My various neighbours in the Crescent are a thirsty lot and, since none of them has a proper job, it’s remarkable how early they’ve been prepared to wet their respective whistles. No matter that whatever match we were watching might have had a 9am kick-off, there were as many calls for Kiwi pinot noir with the trays of bacon sandwiches as there were for Heinz tomato ketchup.
It must be admitted, though, that a well-made bacon sarnie really is all the better for being partnered by a fine pinot noir, whatever time of day you fancy it. A pinot, say, from the ubiquitous but really very good indeed Villa Maria, or (marching up the scale a bit) Craggy Range, Seresin Estate, Mt Difficulty or Felton Road.

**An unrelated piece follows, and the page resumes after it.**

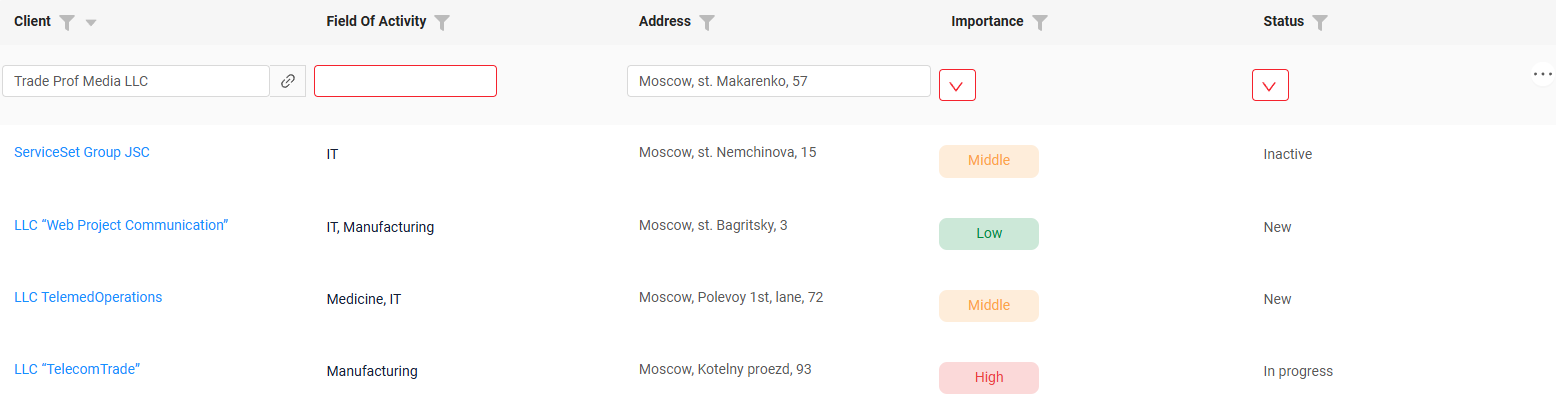Focus the empty Field Of Activity input
Screen dimensions: 1556x399
pos(405,81)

And having done my in-depth researches through several rugby breakfasts, I have discovered that a decent Kiwi pinot is also ideal fare for early-morning wine drinkers since the wines tend to be soft, silky, smooth, elegant and easy on the palate, without any of the searing acidity that would make a sauvignon blanc too sharp at such an early hour, and without any of the mouth-puckering tannin (of which I get plenty from my wife’s tea), which would make a syrah too boisterous and tough.

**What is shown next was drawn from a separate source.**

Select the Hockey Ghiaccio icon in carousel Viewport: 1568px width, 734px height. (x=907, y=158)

It’s not that I particularly favour early morning drinking, nor – before the Portman Group gets on my back – that I advocate it. It’s just that if you were thinking of indulging in such a thing, New Zealand pinot noir is where I would suggest you started. Well, there, or a nice chilled demi-sec champagne. Or now I come to think of it, maybe a bellini (prosecco and white peach juice) or a JoJo (prosecco and fresh strawberry juice), both of which are utterly delicious with warm almond croissants. But I digress.

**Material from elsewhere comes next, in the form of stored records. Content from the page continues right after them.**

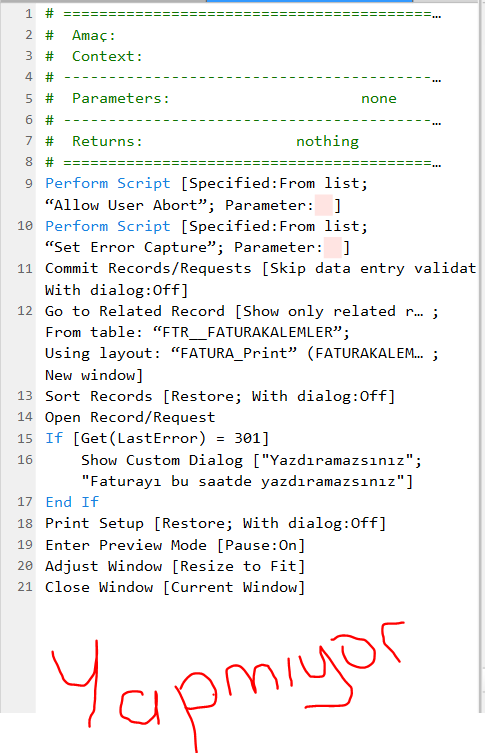Click the vertical scrollbar on the right edge

482,355
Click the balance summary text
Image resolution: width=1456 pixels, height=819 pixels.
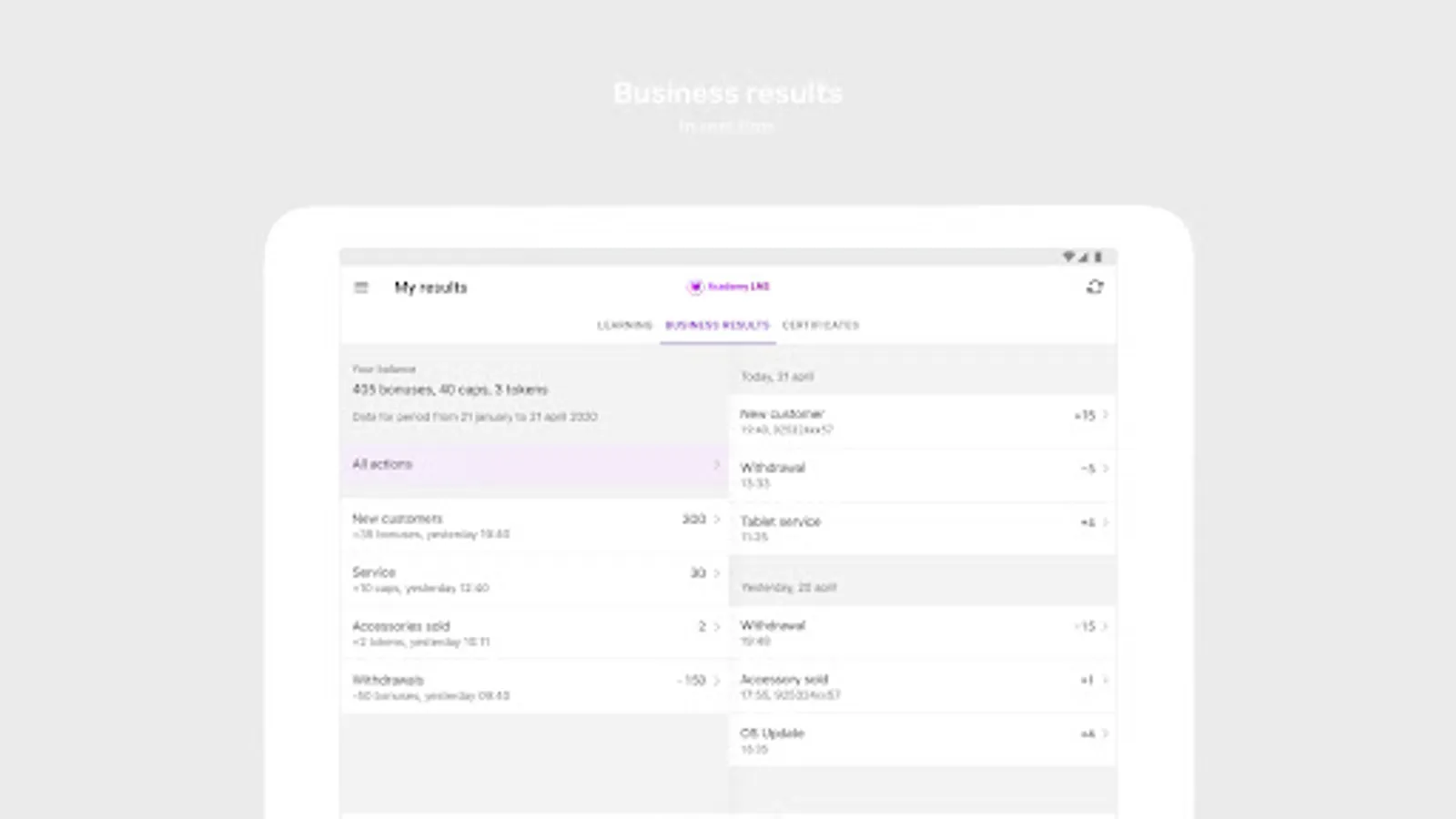(x=450, y=389)
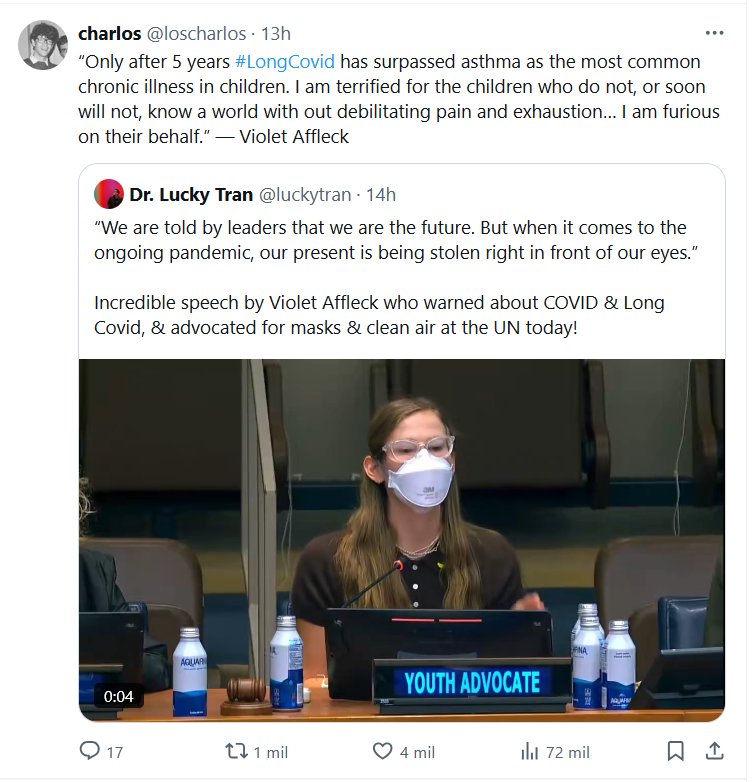754x782 pixels.
Task: Click charlos profile avatar
Action: coord(43,45)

The last few weeks have further cemented our love affair with New Zealand’s winemakers if not their rugby players. The UK is already the world’s biggest market for their wines. We nab around a third of all their exported bottles, added to which we’re prepared to pay far more per bottle of New Zealand wine than we are for any other: £6 on average, compared to £5.50 for the second-placed French, £4.50 for Australian and – God knows what folk can be drinking or where they’re getting it from – £3.50 for German. New Zealand is the best-performing country in Majestic, Waitrose,
Ocado and Laithwaites.
And it’s all happened so quickly. In 2002 there were 398 wine companies in New Zealand; today there are 698. In 2002, they produced 89 million litres of vino; this year they produced 235 million. And consider this: sauvignon blanc – the grape that initially put New Zealand on the wine map – was first planted there as recently as 1974. And yet some would argue New Zealand sauvignons are now the best in the world.
Then there are the exceptional pinot noirs of Martinborough, Central Otago and, increasingly, Marlborough, as well as the remarkable bordeaux blends and syrahs of the Gimblett Gravels in Hawkes Bay. There’s no doubt at all that the best examples of these are world-beaters.
I was at a blind tasting a couple of years ago comparing the top 2005 clarets against some 2006 Gimblett Gravels blends. It was no surprise that 2005 Château Lafite-Rothschild (at £975 a bottle) came first, that 2005 Château Mouton-Rothschild (£675) came second nor that 2005 Château Angelus (£295) came third.
What completely staggered us all was that 2006 Sacred Hill Helmsman, at an absurdly modest £18 a bottle, came fourth. Newton Forrest Cornerstone 2006 (£15) came sixth, only a couple of points behind the 2005 Château Haut-Brion (£700).
One of my very favourite wineries, Craggy Range, released its 2009 Prestige Collection in June and this is its best vintage yet. Craggy Range may be pricy but it’s exceptionally high quality and half the price of any equivalent French wine. And it’s a lot rarer, too – fewer than 500 cases of its chardonnay were made.
There’s so much to enjoy in New Zealand. If you’ve tried a Marlborough sauvignon blanc and liked it, why not try a chenin blanc from Gisborne, say, a pinot gris from Nelson or a merlot from Auckland?
The wines get better and more varied every year. And you don’t have to have them for breakfast. Unless, of course, you want to.